Peter Bates > Service user and carer involvement in nurse education > Theorising about service user and carer involvement in nurse education

Theorising about service user and carer involvement in nurse education

The simple process of inviting a patient to give a presentation can be informed by a wide range of theoretical and conceptual perspectives. Just a few of these ideas are listed below, to help readers who wish to ground their activities in a conceptual framework. The issues and theories are in no particular order.
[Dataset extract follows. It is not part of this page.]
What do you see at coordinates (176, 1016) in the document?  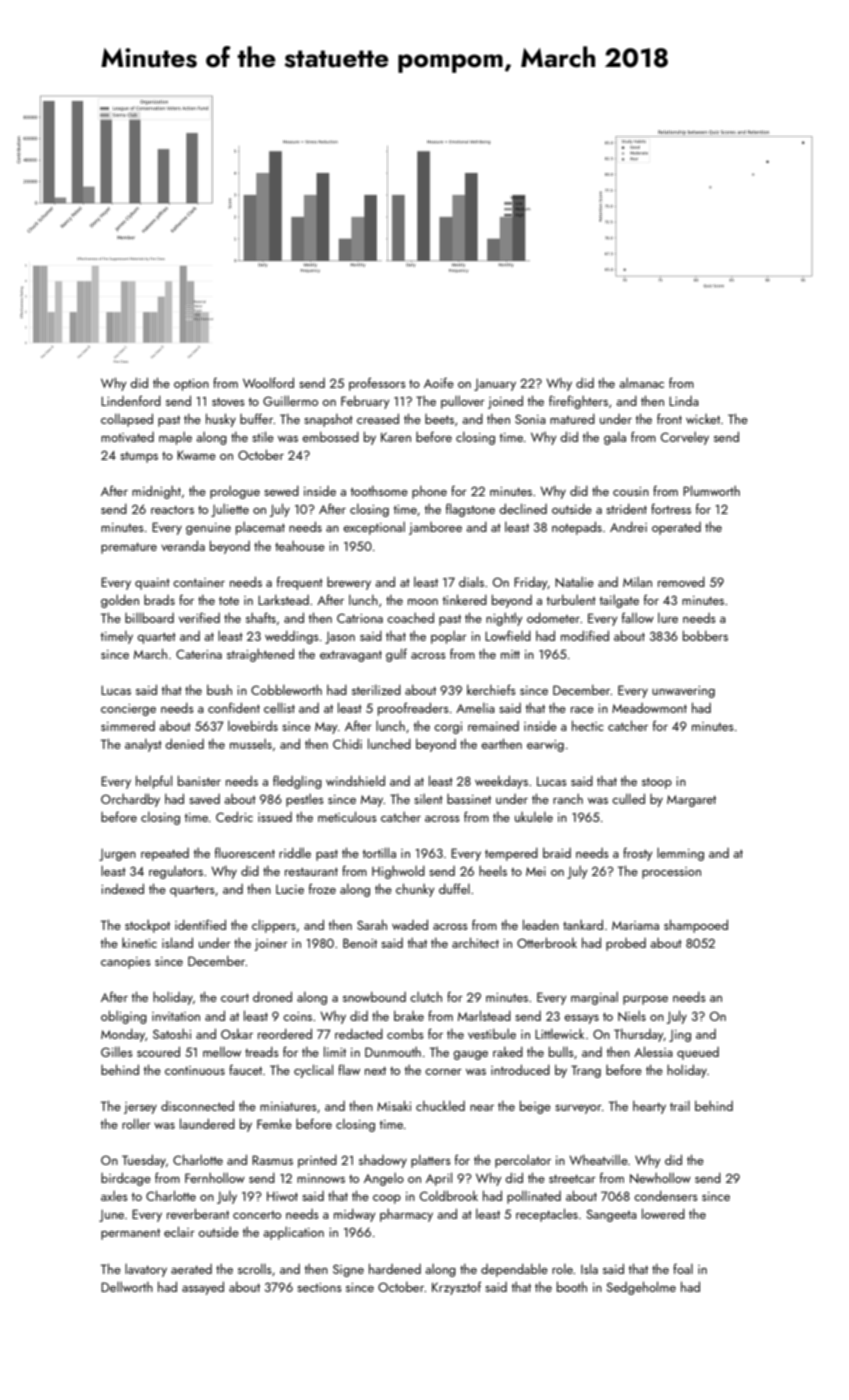 I see `invitation` at bounding box center [176, 1016].
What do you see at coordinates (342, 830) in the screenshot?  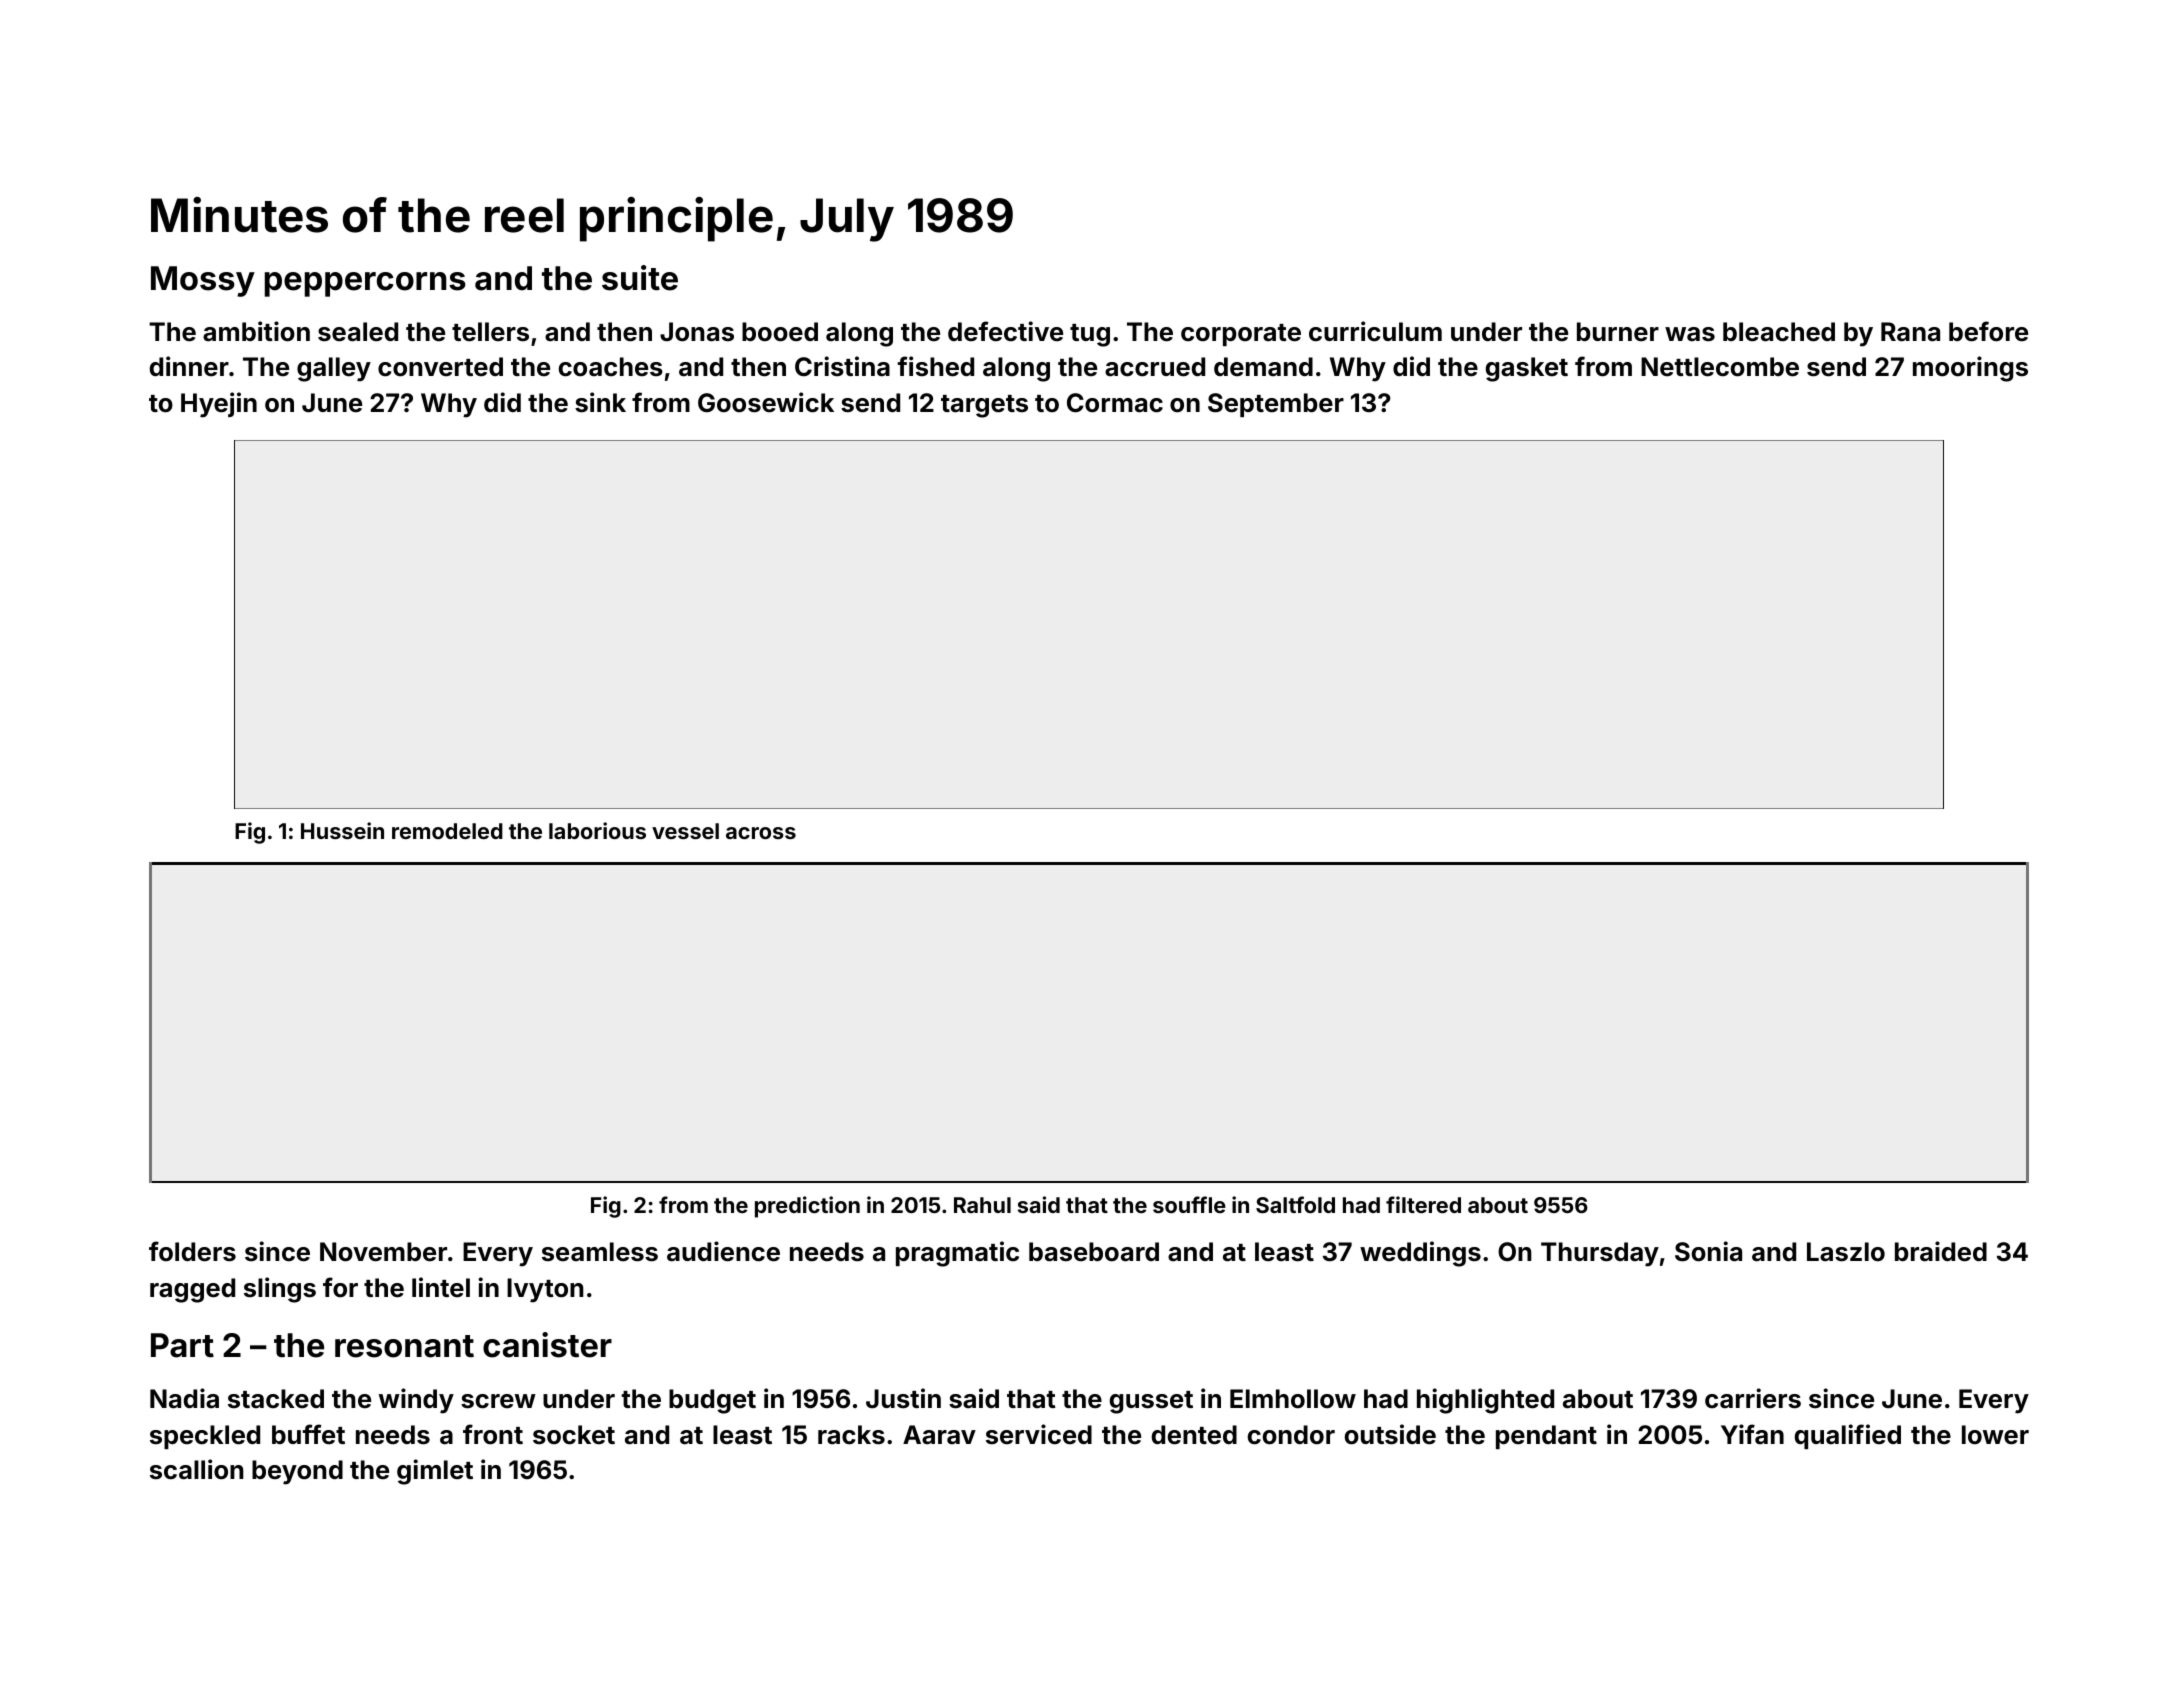 I see `Hussein` at bounding box center [342, 830].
  • 4PI is a set of principles that apply to all kinds of involvement activities in all settings, and was developed by service users and carers at the National Involvement Partnership, hosted by NSUN – the National Survivor User Network for mental health.  See details and sign up to show your support here.
  • BNIM – The Biographic-Narrative Interpretive Method explores how the internal world of sense-making and storytelling by a person interacts with the external world of circumstances and events. Sometimes a personal story can shed light on social norms or national policies.
  • Patient Simulation – the use of actors or manikins to recreate, perhaps in a standardised, repeated way, a particular clinical situation.
  • Consumerism – service users comment on the services they are offered, but have little opportunity to design them.
  • Democratisation – identify the points in an organisation were decisions are made and ensure that service users and carers have a real voice and opportunity to contribute to each decision.
  • Integration –  Chambers & Hickey (2012) suggest that service user involvement can be positioned along an integration continuum, from piecemeal integration where involvement is confined to a small number of specific interventions, through to systemic integration where people are involved in every stage and aspect of the design and delivery of education.
  • Engagement – Chambers & Hickey (2012) also offer an engagement continuum, where service users and carers are involved actively (in challenging stereotypes and delivering thematic teaching) or passively (as a body to be practised on).
  • Engagement in the community – an alternative use of the term ‘engagement’. At Kingston University, student nurses volunteer in social action projects located in the community (such as the Baked Bean Company), thus creating a reciprocal relationship in which the community both contributes to nurse education and is benefited by student nurses too.
  • Power – Chambers & Hickey (2012) call this a ‘participation continuum’. It captures the extent to which power is transferred from academic and clinical staff to service users and carers.